I would just add as an illustration of the basis for Protestant doctrinal decisions: When Jesus said, “unless you eat the flesh of the Son of Man and drink his blood, you have no life in you,” Catholics believe that Jesus meant what he said. Protestants believe that whatever Jesus meant, he certainly did not mean what he said.

And why? Because Jesus statement is not logical or easily understood. It is difficult, too difficult to believe by faith alone.

Lee H said...

I wanted to share a story about my friend, Terri, who volunteers at a pro-life clinic named "Her Choice." Today, she was feeling like she just had too many demands on her life and was wondering whether could continue volunteering at “Her Choice.”

In the clinic, today, Terri was handed a few files of previous clients and asked to make some follow-up phone calls to them. One of the files was of a woman she would never forget because she was lovely, a young, very pretty African-American college student and her boyfriend. They had come in 6 months ago, thinking they were in an abortion clinic. They were confident, very sure, they wanted an abortion, and the girl asked very matter-of-factly, “how much is an abortion?” Terri and another volunteer felt such a pressure at that moment to say the right thing. The other volunteer was so nervous about the implications of the situation that she experienced her usual unique response to stress—her neck turned bright, beet red the entire time they were with the couple. The two volunteers tried to influence the girl and boy to have the baby and offered to do an ultrasound. The young man wasn’t interested at all. The girl gradually said, “You mean can do an ultrasound right now?” And so the girl finally agreed, and she and her boyfriend watched the ultrasound of her baby and left. Three days later, they came in again and said they and talked a whole lot for three whole days and had decided to have the baby.

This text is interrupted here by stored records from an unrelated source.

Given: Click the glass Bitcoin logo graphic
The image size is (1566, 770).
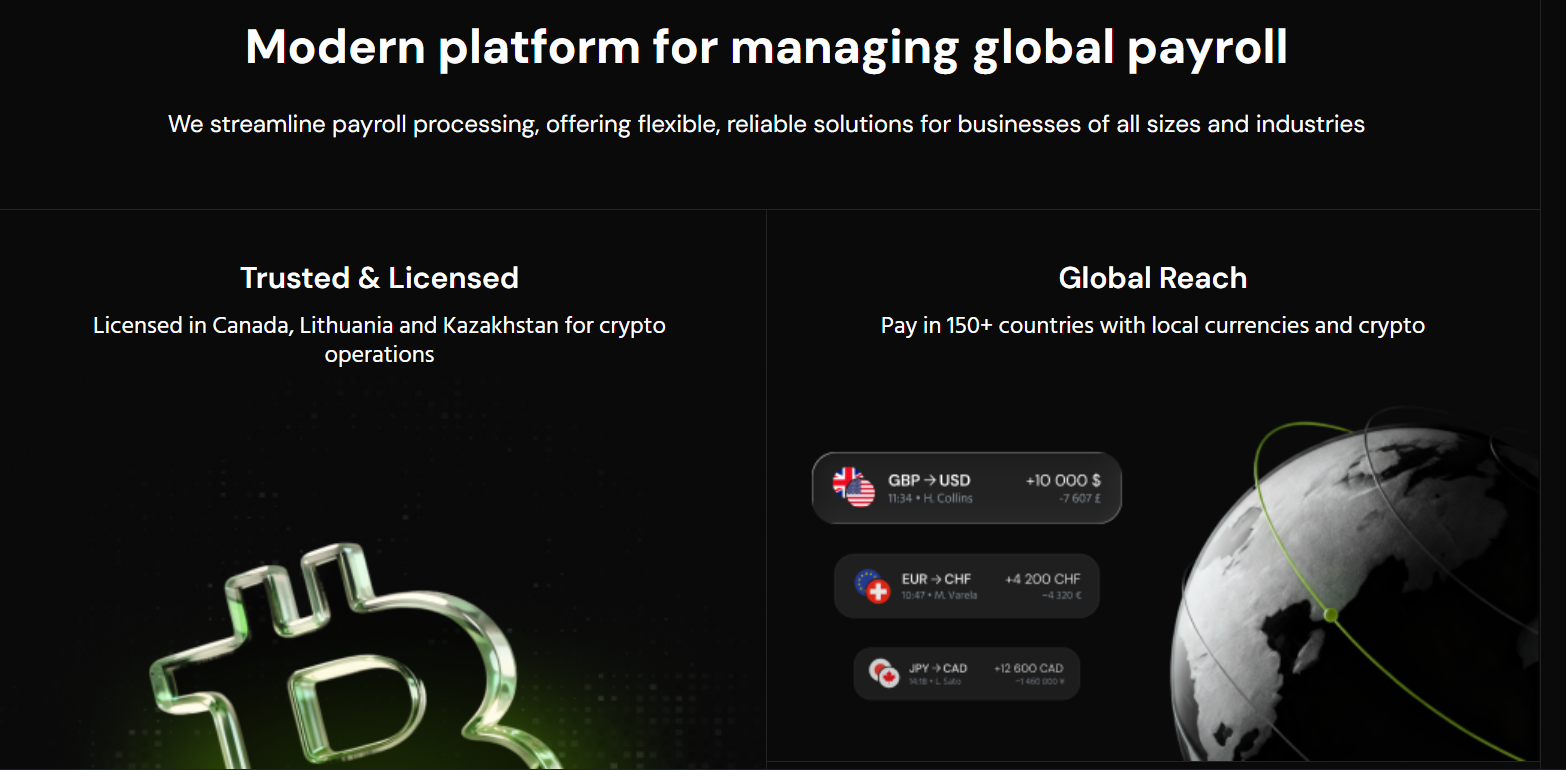Looking at the screenshot, I should pos(340,660).
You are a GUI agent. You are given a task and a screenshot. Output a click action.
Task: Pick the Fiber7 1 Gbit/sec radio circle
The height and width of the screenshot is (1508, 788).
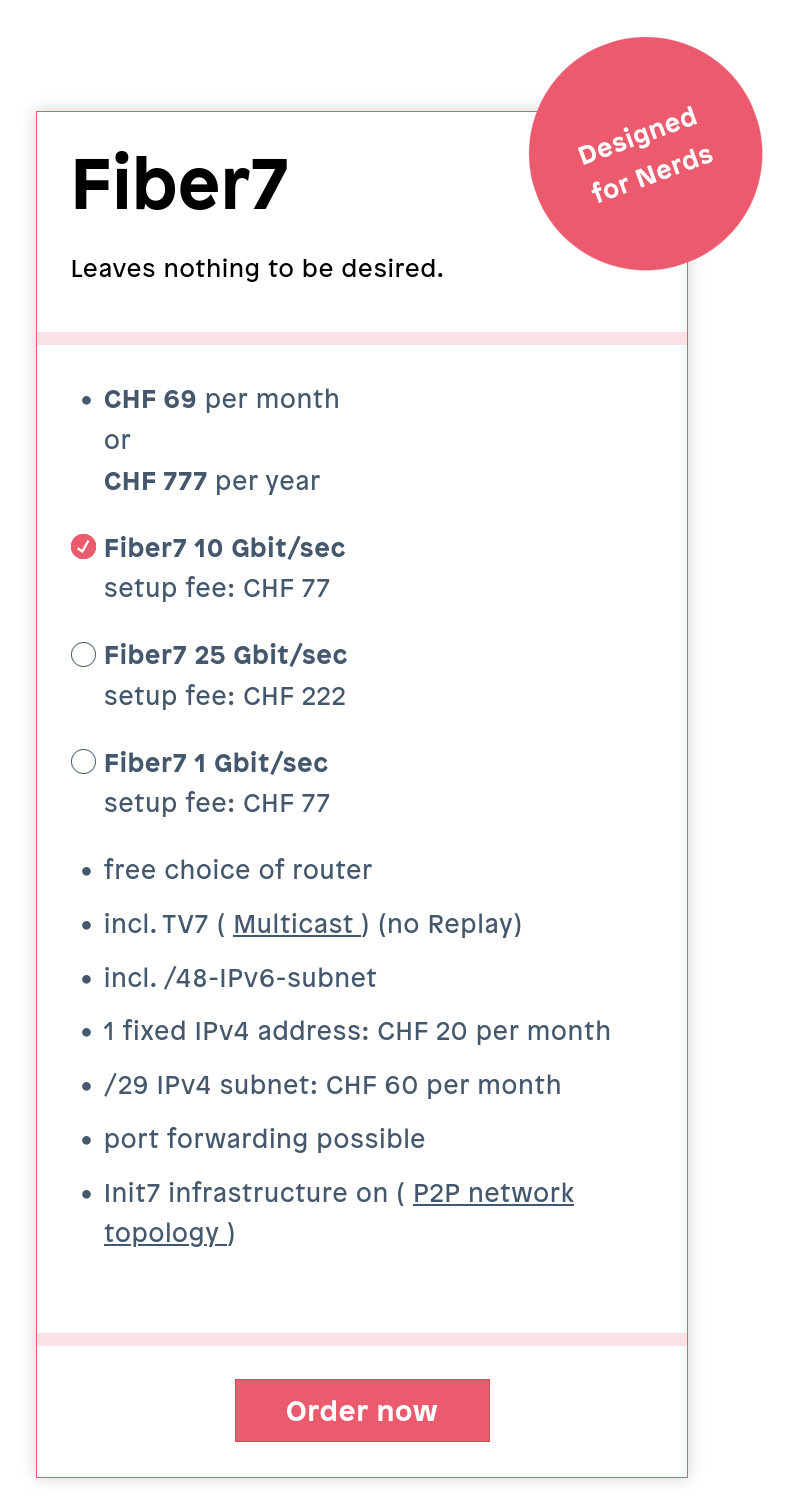83,763
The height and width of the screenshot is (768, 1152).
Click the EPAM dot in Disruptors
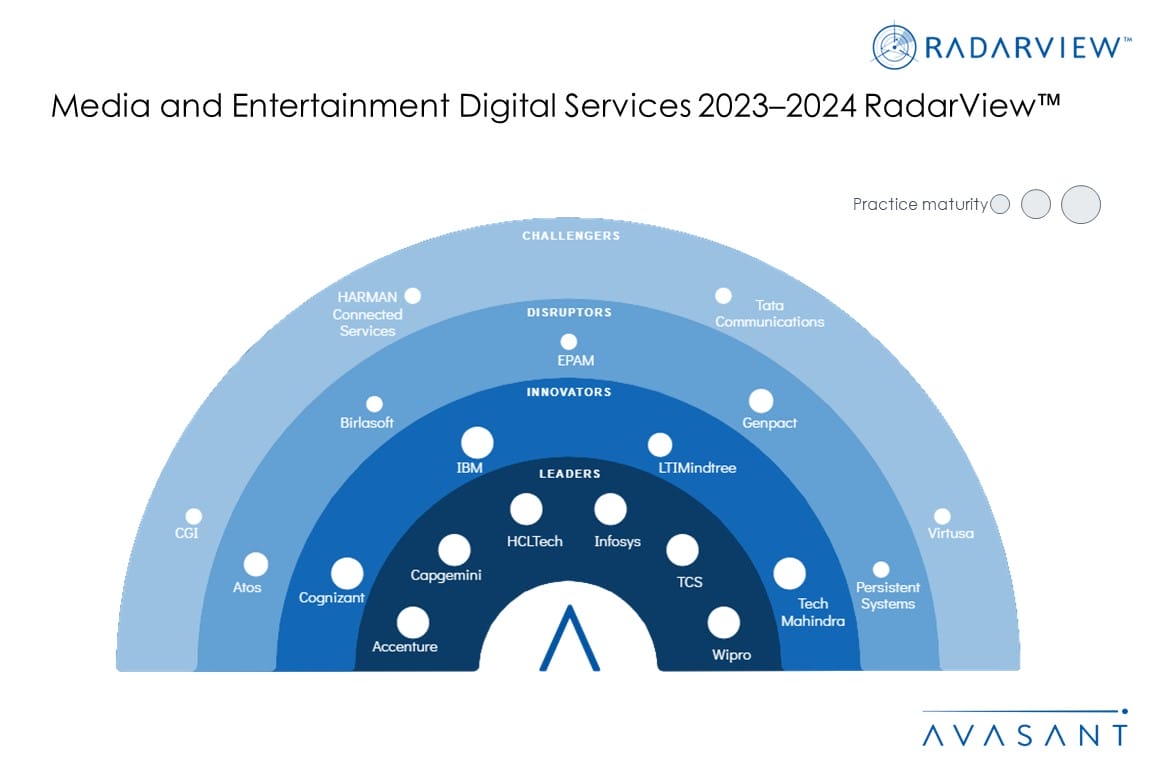(568, 341)
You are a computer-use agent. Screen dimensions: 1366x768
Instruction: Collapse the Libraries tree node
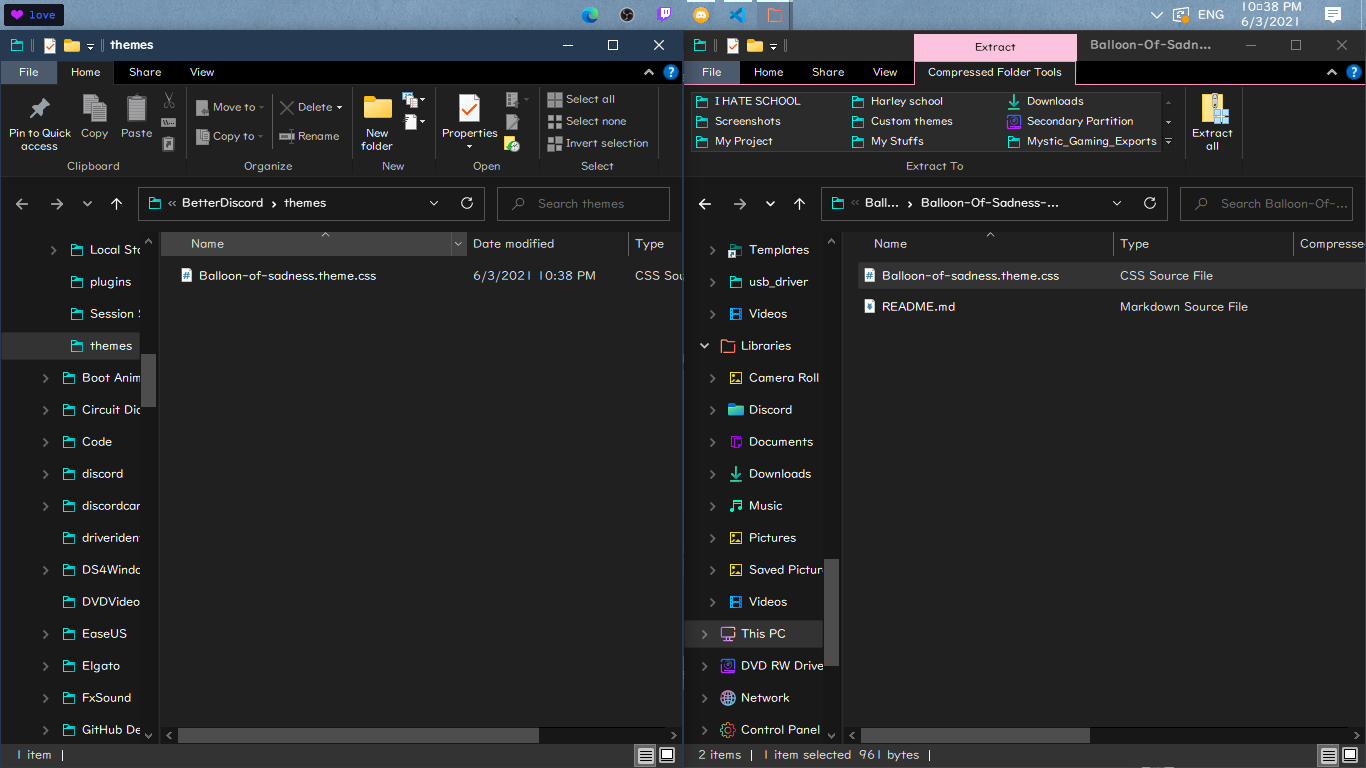(704, 345)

Now, today, 6 months later, Terri phoned the girl, left a voice mail on her cell phone, saying, "Hi, this is Terri, and I work at “Her Choice” and I remember you so very well. Please give me a call. I would love to find out how you are doing.”
The girl phoned back and said, “I am so glad you called! Especially today. Today is my due date! I’m waiting to have our baby, and we are so happy. We are so grateful that you talked to us and helped us. We can’t thank you enough.”

Lee H said...

Whoops! I mistakenly posted a comment about abortion on this post. Please delete it if you can.